In [1]:
from transformers import AutoModelForCausalLM, AutoTokenizer
from datasets import load_from_disk
from config import data_path
import torch
import numpy as np
import random

from utilities.dataset import prepare_dataset

[2024-09-06 10:36:46,437] [INFO] [real_accelerator.py:203:get_accelerator] Setting ds_accelerator to cuda (auto detect)

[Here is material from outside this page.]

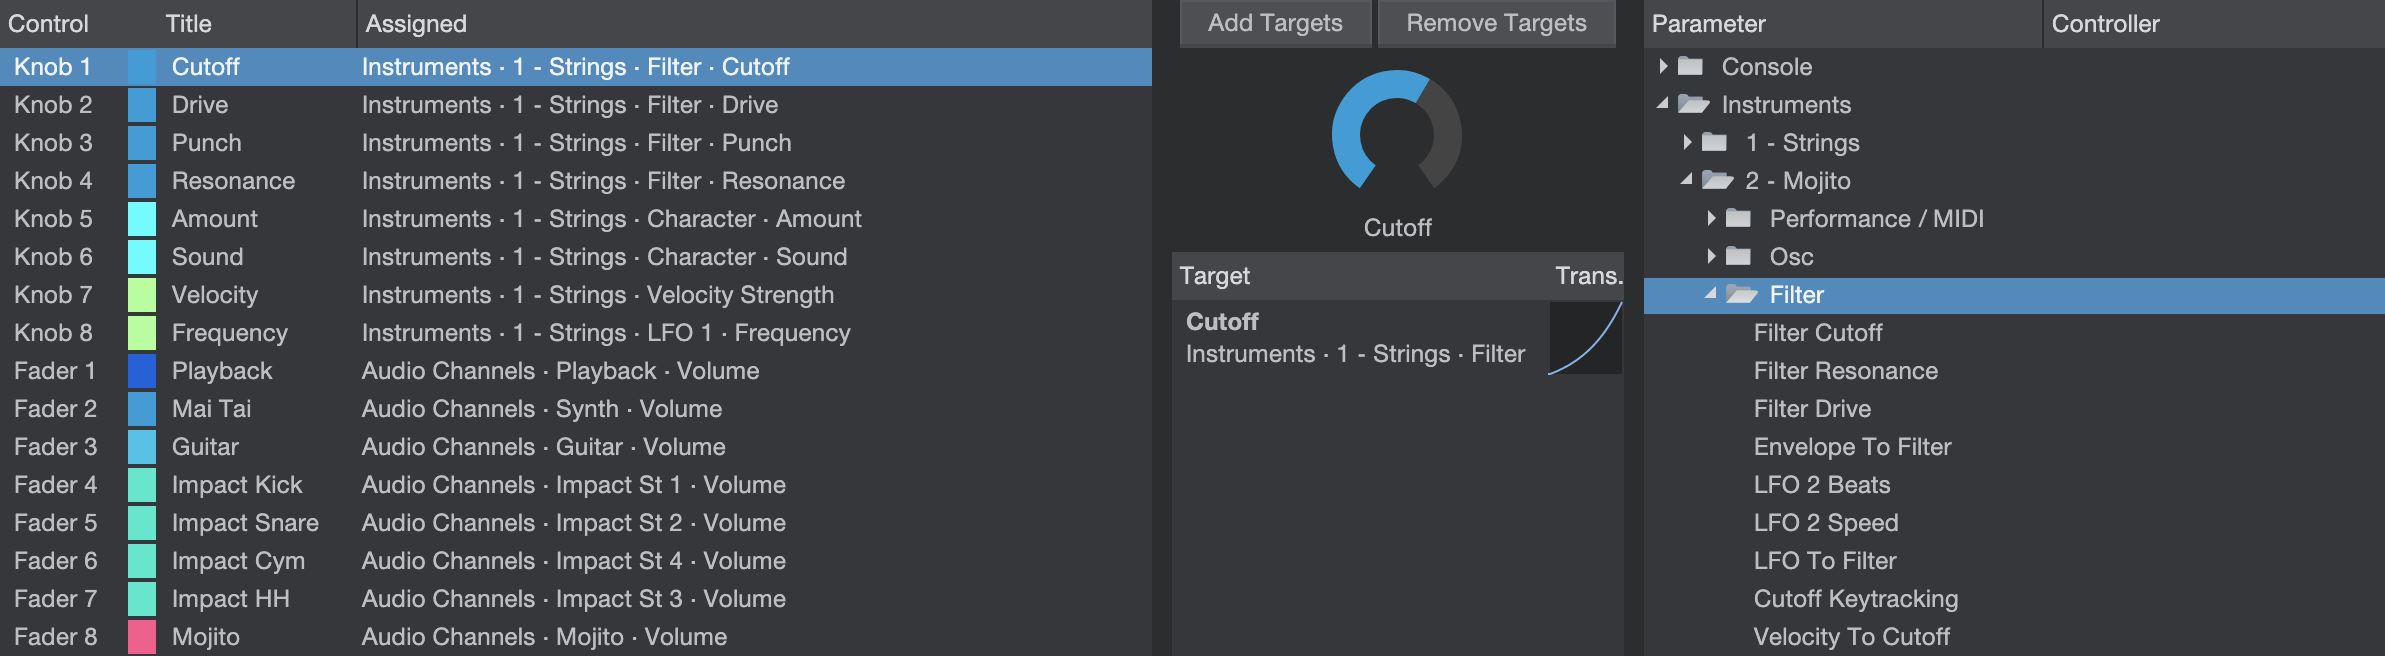Screen dimensions: 2385x656
Task: Click the cyan color swatch beside Amount
Action: tap(142, 219)
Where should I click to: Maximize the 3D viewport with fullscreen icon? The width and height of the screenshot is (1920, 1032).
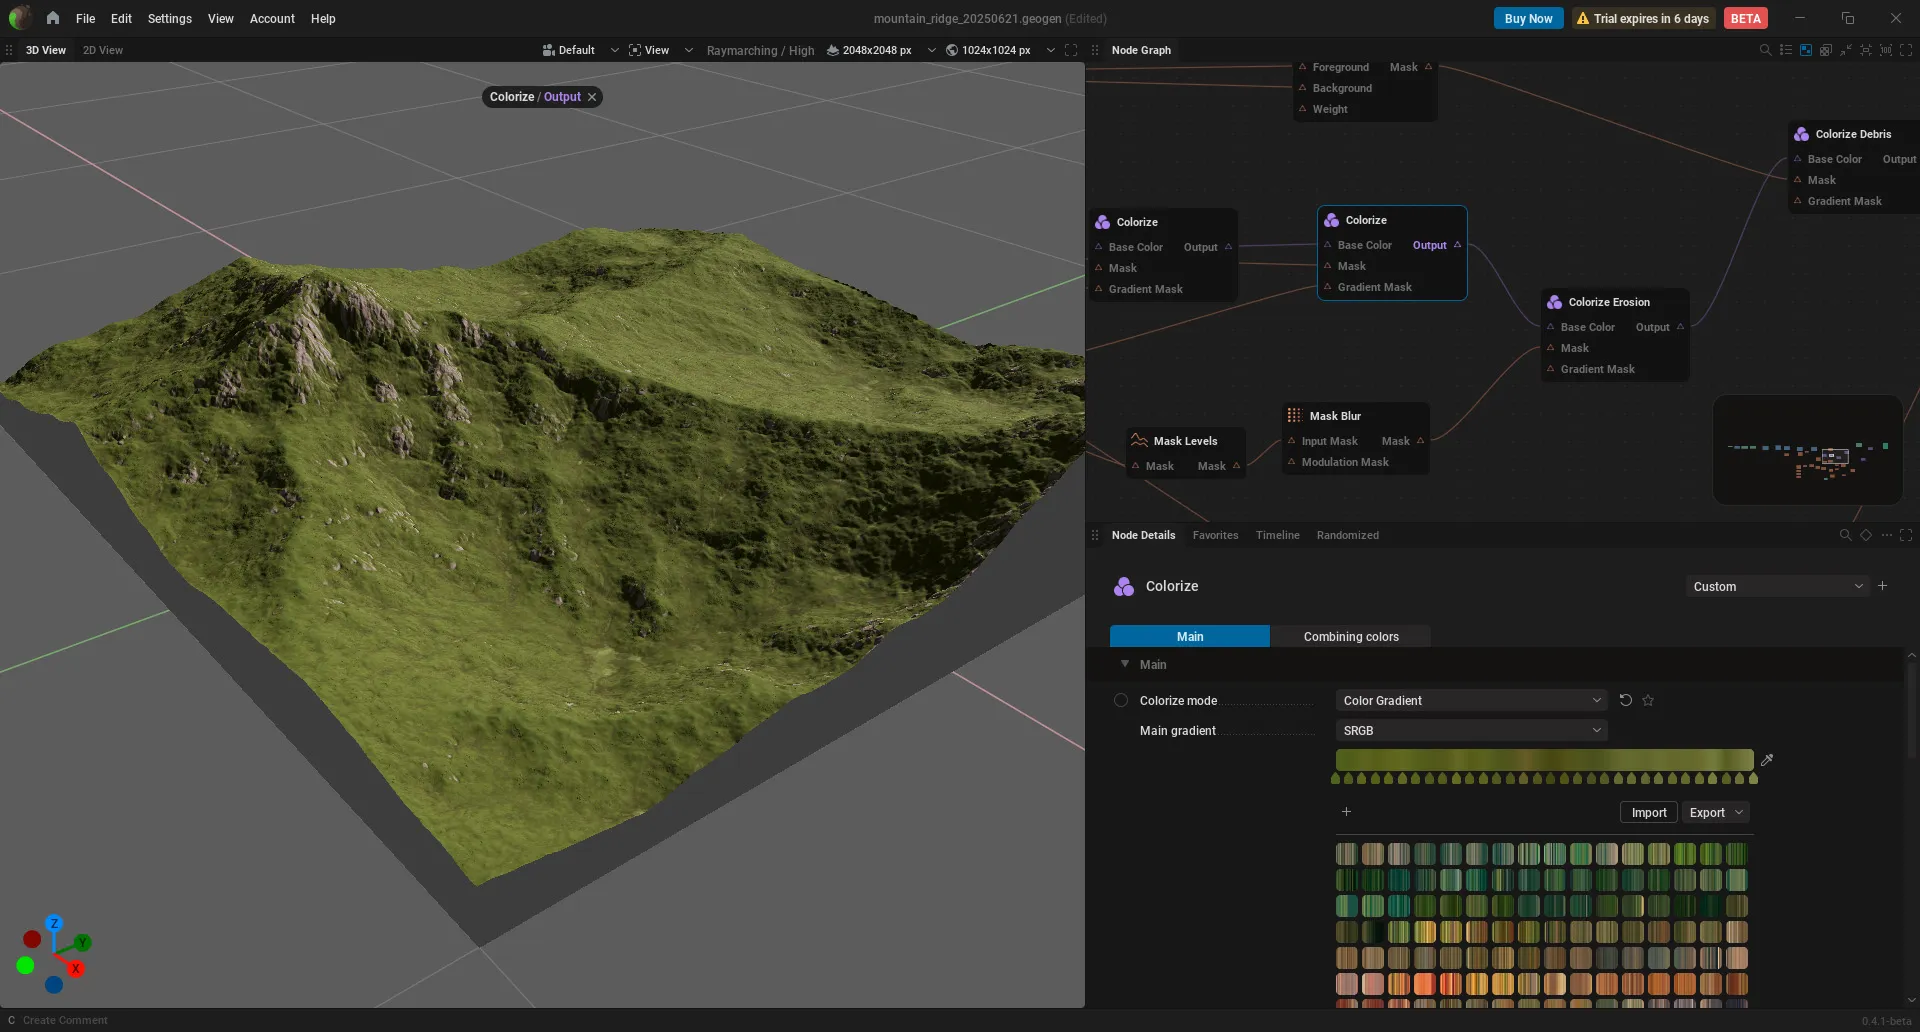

/home/lukashinterleitner/anaconda3/envs/master-thesis/compiler_compat/ld: cannot find -laio: No such file or directory
collect2: error: ld returned 1 exit status




In [2]:
# Set seeds for reproducibility
torch.manual_seed(42)
np.random.seed(42)
random.seed(42)
torch.backends.cudnn.deterministic = True
torch.backends.cudnn.benchmark = False

In [3]:
model = AutoModelForCausalLM.from_pretrained("allenai/OLMo-1B-hf")
tokenizer = AutoTokenizer.from_pretrained("allenai/OLMo-1B-hf")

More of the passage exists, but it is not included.